The first new flu drug in 20 years won approval Wednesday from the Food and Drug Administration.

The new antiviral, generically known as baloxavir marboxil but sold under the brand name Xofluza, is a single dose treatment. It is for use only in those aged 12 or more, the F.D.A. said, and should be taken only in the first two days after symptoms like fever, aches and sniffles appear.

The pill will cost $150, according to a spokeswoman for Genentech, which will sell Xofluza in this country.
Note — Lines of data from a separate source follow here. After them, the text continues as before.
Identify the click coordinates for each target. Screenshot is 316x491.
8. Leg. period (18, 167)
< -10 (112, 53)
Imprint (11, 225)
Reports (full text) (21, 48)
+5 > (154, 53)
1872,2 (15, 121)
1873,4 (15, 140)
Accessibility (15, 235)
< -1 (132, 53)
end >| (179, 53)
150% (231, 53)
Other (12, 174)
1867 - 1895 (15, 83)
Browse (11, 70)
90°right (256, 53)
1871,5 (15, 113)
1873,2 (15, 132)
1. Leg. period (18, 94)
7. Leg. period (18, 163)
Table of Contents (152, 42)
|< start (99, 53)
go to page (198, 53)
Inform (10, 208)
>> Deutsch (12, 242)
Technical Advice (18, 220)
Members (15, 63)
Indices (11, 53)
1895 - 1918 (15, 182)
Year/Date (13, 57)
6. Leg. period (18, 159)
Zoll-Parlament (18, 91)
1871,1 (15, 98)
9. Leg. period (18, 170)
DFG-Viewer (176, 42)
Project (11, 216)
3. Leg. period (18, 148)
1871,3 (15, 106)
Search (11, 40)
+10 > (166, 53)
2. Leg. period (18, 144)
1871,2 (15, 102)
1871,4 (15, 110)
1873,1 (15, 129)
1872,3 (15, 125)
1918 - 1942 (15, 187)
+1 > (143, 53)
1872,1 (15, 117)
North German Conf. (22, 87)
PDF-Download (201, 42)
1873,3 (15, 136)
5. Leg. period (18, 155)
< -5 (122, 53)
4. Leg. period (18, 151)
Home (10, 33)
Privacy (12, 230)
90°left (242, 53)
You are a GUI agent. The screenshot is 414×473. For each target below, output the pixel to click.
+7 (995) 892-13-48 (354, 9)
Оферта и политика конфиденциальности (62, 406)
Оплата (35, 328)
Genentech will offer coupons that lower the price to $30 for patients with health insurance and to about $90 for the uninsured.

Flu season has already begun, and last year’s was one of the most lethal in decades; about 80,000 Americans died of flu or its consequences, the Centers for Disease Control and Prevention said earlier this month.

The new drug is no miracle cure and it is not approved for young children, who are one of the most vulnerable groups, so the C.D.C. still strongly recommends that every American over the age of six months get a flu shot as soon as possible.

Several other anti-flu drugs exist — the best-known of which is oseltamivir, sold as Tamiflu — but none cure the illness quickly.

Also, the influenza virus mutates very rapidly and has split into many strains that circulate simultaneously each winter, and several have evolved resistance to older drugs.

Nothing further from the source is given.